Et là du coup, la mixité a été positive ?
– On a utilisé l’entraînement mental [10] pour travailler cette situation, avec la volonté d’en sortir une analyse structurelle : quelles conditions ont été réunies pour favoriser l’agression. On a organisé une prise de parole non-mixte : Judith parlait en première pour expliquer les faits, ensuite les faits ont été amendés par les plus proches témoins femmes, ensuite il y a eu une troisième prise de parole des femmes un peu plus éloignées pour compléter, et enfin les hommes pouvaient parler, mais avec interdiction de reformuler, de synthétiser les propos des femmes précédents. On avait donc prévu des consignes de protection en tenant compte de cette mixité. Ça les a calmés déjà, mais pas tous.
– Il y a eu quand même des moments où il y a eu des tentatives de reformulation. Par exemple, le moment mythique où un homme propose que, pendant la pause collective, il prémâche le travail et fasse une synthèse des problèmes par thèmes. Le groupe a accepté cette proposition. Au retour de la pause, il n’y avait plus le terme agression, tous les trucs sont reformulés avec des euphémisations. Heureusement qu’on était les unes à côté des autres et qu’on a pu échanger des regards ; et, on a fait « Stop ! ». Il y a eu plein de choses de cet ordre-là.
– La première question posée par un homme a été « Est-ce qu’il avait bu ? » ou « Est-ce qu’il avait pris de la drogue ? »

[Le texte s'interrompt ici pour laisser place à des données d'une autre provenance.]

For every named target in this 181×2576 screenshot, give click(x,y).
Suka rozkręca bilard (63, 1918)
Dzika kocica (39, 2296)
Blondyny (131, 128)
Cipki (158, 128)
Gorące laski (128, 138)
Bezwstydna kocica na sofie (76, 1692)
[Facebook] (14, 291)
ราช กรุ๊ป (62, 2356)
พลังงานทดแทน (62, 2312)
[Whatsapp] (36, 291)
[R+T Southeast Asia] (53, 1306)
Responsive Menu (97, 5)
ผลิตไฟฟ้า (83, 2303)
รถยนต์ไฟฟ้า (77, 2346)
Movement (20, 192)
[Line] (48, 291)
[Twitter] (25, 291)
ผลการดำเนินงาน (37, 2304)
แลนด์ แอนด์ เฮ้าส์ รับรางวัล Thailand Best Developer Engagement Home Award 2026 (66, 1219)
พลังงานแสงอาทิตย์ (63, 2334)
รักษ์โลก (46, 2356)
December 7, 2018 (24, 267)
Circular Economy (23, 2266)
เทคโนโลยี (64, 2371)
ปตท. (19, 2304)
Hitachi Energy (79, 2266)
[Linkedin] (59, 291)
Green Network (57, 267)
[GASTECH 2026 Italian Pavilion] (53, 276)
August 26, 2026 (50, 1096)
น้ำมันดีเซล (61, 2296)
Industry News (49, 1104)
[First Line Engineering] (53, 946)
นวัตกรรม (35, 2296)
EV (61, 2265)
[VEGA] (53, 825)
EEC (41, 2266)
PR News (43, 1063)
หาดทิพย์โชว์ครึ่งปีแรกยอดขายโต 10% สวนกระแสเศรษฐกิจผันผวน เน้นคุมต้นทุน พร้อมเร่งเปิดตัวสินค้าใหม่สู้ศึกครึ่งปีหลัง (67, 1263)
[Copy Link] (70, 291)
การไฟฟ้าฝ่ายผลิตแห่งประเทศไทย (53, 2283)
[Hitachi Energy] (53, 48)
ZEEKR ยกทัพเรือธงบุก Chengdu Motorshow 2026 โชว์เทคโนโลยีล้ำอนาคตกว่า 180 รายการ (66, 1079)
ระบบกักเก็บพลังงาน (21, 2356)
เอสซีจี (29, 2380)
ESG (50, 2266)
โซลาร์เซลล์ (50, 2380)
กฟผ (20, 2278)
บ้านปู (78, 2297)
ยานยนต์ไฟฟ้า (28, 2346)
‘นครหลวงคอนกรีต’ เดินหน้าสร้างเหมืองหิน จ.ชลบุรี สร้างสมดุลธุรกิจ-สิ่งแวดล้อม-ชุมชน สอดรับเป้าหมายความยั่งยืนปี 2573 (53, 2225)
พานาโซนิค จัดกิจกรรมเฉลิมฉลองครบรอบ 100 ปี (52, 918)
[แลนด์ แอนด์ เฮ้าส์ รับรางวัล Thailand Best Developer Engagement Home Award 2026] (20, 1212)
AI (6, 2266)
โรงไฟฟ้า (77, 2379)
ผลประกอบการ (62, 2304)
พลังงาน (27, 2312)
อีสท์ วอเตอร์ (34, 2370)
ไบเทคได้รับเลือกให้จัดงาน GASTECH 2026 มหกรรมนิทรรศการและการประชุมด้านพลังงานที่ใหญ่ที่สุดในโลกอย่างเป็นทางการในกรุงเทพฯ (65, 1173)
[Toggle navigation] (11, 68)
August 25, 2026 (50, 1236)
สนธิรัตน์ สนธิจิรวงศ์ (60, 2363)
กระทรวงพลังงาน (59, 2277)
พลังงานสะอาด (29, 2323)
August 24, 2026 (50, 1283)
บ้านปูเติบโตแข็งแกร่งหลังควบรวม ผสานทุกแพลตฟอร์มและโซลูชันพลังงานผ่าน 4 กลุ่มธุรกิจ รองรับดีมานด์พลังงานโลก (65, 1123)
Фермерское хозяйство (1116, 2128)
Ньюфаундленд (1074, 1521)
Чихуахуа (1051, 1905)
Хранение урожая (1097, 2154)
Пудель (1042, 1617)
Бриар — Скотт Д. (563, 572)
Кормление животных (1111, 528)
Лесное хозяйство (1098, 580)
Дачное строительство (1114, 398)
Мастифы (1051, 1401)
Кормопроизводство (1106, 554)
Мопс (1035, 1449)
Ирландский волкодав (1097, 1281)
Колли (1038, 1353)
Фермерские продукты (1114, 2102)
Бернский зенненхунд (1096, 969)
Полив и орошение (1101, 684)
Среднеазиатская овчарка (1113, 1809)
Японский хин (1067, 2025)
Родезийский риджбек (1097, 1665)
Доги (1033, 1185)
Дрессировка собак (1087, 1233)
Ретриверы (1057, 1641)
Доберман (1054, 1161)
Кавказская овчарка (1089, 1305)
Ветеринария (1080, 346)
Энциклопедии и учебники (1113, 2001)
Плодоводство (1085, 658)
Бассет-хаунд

– La mixité de l’atelier n’était pas simple du tout. Et en plus, il y avait les autres qui existaient : le merdier qu’on remuait éclaboussait tout le groupe, 20 personnes en plus, dont l’agresseur. Il y a eu alors toute une série de réactions de victimisation par certains hommes qui considéraient être privés des débats et des conséquences ; ils déploraient aussi que les femmes ne soient pas disponibles pour faire le travail de transmission ; les hommes de l’atelier patriarcat, eux, n’ont pas reçu ces reproches.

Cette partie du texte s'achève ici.